Que gronde la terre,
Pour les filles des montagnes, le cou tranché par l’acier,
Pour les Kurdes de sang, guerrières de l’ombre et de la lumière,
Dont le sacrifice nourrit les racines des chênes millénaires.
Nous appelons leur nom.
Que brûle le feu,
Pour les roses de Téhéran, fauchées en plein printemps,
Pour l’Iranienne abattue, le voile jeté au bûcher,
Dont le dernier regard fixe l’éternité des hommes libres.
Nous appelons leur nom.
Malheur aux puissants,
Architectes du silence, marchands de l’oubli,
Qui pèsent l’or des traités contre le poids des larmes,
Et détournent les yeux quand le poignard s’abat.
Honte aux indifférents,
Passants de marbre au cœur de cendre,
Qui dorment dans le confort du silence du monde,
Pendant que l’on égorge l’espoir au bout de la nuit.
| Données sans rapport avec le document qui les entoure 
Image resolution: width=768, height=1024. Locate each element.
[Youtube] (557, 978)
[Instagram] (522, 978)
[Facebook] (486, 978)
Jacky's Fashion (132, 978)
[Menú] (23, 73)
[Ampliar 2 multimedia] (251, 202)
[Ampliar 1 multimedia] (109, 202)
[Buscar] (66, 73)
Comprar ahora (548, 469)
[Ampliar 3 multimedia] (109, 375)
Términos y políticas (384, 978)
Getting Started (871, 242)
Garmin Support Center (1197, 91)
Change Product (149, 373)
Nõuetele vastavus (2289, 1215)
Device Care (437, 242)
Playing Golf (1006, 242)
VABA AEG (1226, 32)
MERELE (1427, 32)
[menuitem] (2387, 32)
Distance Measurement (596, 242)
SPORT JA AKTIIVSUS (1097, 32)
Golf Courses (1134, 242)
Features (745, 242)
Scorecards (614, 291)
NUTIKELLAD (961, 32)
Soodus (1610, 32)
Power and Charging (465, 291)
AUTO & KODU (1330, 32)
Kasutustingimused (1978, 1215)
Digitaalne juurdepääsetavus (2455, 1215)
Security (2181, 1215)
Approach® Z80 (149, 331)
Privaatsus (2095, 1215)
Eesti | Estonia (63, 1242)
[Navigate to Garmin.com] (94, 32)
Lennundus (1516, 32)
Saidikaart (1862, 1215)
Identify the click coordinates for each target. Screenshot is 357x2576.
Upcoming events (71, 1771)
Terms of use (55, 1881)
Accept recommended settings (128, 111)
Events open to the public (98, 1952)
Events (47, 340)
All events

Que le bâillon s’arrache !
Que les chaînes se fendent au marteau de nos mots,
Que les têtes coupées deviennent des astres de feu,
Que les assassinées se fassent légion de spectres,
Pour hanter les palais de ceux qui les ont vendues.
Elles ne sont pas parties,
Elles sont le souffle, elles sont l’orage,
Elles sont le chant qui nous hantera à jamais.